The other stands for joy, peace, love, hope, sharing, humility, kindness, truth, faith and compassion.

This same fight is going on inside you and every other persoon too, he added. The grandchildren thought about it for a minute and asked 'Grandfather, which wolf will win?'

The elder simply replied, 'The one you feed.'"

Does the ugly in this world ever stop. No, but we certainly don't have to feed it.

Several things has happened around here this week and I have been truly been amazed to the point of gasping at how ugly some people can be. Hurtful words have been spewed, nasty tales have been told, and yet it all continues.

I read stories or watch on television about real problems some people in this world are having to deal with. The sickness of a child, loss of a parent, losing one's home or job, real problems yet others want to dwell on a drama that is going to yield no winners, just more accusations, more lies, more hurtful words that can never be taken back.

I will never understand why people want to hurt other people so much.

I guess the gnashing of teeth is just part of life and always will be.

Pointing the finger, continuing to throw vindictive words out for the wind to carry or worse putting them in print, is certainly not accomplishing anything in this world.

But it won't never stop, will it?

Thursday, October 2, 2008

Today is Oct. 2

Today would have been my parents' 60th anniversary. When they married way back in 1948 they told my grandparents they were going to the county fair in Franklin, Ky., the same place where June Carter and Johnny Cash got married. I have never heard what Grandmama and Pappy's reaction was to the news, but I don't think I would have wanted to face Pappy with the news of that elopement.

Sunday we finally finished the moving fiasco. My mother is now in her two bedroom apartment and all of her and Daddy's treasures have been divided between four households.

My greatest treasure, by far, is the big cupboard that my grandmother kept in her kitchen. The bow face cabinet went to live with my sister in Bowling Green, the Jackson Press to the sister's house up the road, and since my sister who lives in Columbia, Tn. didn't want the grandfather clock she let my daughter have it.

And boxes and boxes of glassware are everywhere, all gone to find new homes with four proud new owners who have been told the history of each piece.

This is the last house we will have memories of Daddy living in. The house we all considered home on the farm burned several years ago. In a way I am glad that house is gone, because now we have our memories of it, and don't have to see what other occupants have might have changed about the home place.

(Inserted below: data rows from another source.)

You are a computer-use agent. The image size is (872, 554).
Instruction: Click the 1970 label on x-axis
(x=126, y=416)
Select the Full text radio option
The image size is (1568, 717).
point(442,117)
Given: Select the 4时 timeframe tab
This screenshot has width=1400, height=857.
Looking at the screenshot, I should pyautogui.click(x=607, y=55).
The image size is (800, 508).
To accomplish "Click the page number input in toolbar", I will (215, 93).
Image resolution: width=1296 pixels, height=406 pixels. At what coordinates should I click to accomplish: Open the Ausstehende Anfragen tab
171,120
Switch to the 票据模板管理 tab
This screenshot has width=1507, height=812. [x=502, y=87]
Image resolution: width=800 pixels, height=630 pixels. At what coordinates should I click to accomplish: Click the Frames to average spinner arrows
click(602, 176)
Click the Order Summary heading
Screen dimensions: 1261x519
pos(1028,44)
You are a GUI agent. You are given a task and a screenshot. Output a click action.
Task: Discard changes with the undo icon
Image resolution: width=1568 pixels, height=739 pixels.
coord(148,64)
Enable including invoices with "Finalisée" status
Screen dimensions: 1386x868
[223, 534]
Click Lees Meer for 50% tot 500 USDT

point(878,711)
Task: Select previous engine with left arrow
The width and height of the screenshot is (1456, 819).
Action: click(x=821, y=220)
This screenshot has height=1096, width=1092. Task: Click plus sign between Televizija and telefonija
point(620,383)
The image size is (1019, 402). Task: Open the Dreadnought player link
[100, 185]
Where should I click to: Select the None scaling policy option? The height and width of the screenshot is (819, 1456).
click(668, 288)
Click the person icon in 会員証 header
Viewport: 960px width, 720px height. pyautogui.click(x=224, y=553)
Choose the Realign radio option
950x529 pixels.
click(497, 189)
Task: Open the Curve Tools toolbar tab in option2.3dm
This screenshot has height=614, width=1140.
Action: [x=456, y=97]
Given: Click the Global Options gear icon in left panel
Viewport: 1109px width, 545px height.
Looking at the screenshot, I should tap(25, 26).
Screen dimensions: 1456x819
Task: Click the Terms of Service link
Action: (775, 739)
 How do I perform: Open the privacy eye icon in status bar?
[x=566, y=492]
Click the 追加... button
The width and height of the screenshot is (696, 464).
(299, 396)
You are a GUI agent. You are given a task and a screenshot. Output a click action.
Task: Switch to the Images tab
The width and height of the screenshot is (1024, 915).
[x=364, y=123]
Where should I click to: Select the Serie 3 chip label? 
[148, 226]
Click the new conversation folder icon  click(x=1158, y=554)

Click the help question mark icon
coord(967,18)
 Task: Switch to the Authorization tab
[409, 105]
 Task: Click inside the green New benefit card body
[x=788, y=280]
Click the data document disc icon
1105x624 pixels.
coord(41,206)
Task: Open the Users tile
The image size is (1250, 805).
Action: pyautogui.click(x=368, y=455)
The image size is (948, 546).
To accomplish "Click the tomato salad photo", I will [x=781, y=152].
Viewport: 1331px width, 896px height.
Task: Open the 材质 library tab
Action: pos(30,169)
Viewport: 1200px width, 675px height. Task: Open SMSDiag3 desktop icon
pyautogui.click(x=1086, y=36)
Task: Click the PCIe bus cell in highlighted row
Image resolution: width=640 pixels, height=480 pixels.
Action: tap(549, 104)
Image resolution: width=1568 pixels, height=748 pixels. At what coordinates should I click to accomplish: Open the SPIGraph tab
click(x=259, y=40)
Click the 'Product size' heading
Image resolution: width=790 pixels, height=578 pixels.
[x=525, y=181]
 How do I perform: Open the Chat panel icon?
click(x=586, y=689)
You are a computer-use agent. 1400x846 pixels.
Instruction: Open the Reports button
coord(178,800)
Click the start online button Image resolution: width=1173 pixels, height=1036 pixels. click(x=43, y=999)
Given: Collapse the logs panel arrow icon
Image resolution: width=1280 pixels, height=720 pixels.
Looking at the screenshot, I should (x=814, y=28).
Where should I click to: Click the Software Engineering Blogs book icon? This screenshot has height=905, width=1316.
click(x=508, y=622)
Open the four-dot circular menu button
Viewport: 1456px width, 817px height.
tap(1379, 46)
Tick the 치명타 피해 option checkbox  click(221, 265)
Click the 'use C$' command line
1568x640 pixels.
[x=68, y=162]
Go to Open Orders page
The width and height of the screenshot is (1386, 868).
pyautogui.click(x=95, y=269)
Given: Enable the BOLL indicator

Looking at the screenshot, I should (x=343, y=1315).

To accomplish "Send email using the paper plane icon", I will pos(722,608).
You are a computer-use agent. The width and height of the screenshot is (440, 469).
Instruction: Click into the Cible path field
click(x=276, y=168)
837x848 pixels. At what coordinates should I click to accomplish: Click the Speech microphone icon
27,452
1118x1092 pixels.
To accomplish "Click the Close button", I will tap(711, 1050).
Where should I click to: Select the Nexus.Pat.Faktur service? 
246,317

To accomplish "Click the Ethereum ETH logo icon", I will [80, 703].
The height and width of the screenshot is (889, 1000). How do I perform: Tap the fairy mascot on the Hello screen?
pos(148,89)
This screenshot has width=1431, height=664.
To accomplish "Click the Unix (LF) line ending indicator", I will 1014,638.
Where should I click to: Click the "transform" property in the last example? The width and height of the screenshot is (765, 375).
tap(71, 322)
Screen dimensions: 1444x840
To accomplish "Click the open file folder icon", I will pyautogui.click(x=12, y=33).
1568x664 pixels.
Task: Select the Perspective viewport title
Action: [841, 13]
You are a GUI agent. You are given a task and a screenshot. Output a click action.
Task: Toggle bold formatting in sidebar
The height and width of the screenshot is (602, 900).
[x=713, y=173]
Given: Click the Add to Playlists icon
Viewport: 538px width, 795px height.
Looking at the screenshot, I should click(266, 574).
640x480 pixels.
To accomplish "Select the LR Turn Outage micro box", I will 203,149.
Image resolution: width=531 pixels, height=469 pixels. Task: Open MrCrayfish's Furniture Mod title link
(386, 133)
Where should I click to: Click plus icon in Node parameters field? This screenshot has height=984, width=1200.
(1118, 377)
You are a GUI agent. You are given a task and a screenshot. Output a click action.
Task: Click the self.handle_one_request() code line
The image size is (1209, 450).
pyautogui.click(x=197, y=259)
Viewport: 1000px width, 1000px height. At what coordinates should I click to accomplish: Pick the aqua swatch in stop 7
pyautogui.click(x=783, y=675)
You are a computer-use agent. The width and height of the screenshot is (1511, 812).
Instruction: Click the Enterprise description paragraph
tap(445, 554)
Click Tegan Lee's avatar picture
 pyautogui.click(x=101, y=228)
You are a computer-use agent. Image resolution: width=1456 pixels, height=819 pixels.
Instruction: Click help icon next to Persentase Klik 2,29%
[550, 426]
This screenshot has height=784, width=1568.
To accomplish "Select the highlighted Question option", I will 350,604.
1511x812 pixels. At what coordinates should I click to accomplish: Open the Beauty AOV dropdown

We divided all of Daddy's books up, everything had been left as it was when he died five years ago. Since he was an avid reader, there were quite a few books to go through. His jacket was still hanging on the hook in the utility room where he had hung it himself for the last time. Since I had been working on this moving project for over three weeks I just didn't have the energy to draw for another item so we let my two younger sisters flip for it. Even though the "baby" of the family won the flip she let Ramona have it. They both cried and I had to walk away before the tears started to flow from my eyes as well.

My mother has worked very hard at this being a peaceable distribution of her things and I think, considering the amount of possessions we went through, she achieved her goal.
One of the saddest aspects of losing a parent, or both parents, is the splitting of a family. Siblings do not speak any longer because one feels the other was given more or treated better than another.Or someone gets an "uppity air" and decides they want to be the one who runs the show.

We drew for everything that was in the house, so everyone got an equal number. There are no need for anyone's feelings to have been stepped on.

We all parted as sisters, a family still in tact.

Wednesday, September 10, 2008

Negative energy


We have been bombarded with negative energy this past week and I have someway got to find a way to close the door and write the last chapter of all this negativity that has developed in my husband's family. So I am back, hopefully I can exert my energy into a blog and make it a far happier place to visit than where I have been.
If any of you have any advice on finding that inner peace and shutting out everyone else's negativity please pass it on, because it is badly needed in this house.
It's amazing how we can allow ourselves to get drug into other people's affairs, even though they are family, and then before we know it our temper gets the best of us and there we are lashing out. This is not the way I want to live my life. This was one of the main reasons why I left the world of journalism, I just couldn't take all of the negativity anymore.
So here we go, a new chapter in a new walk of life.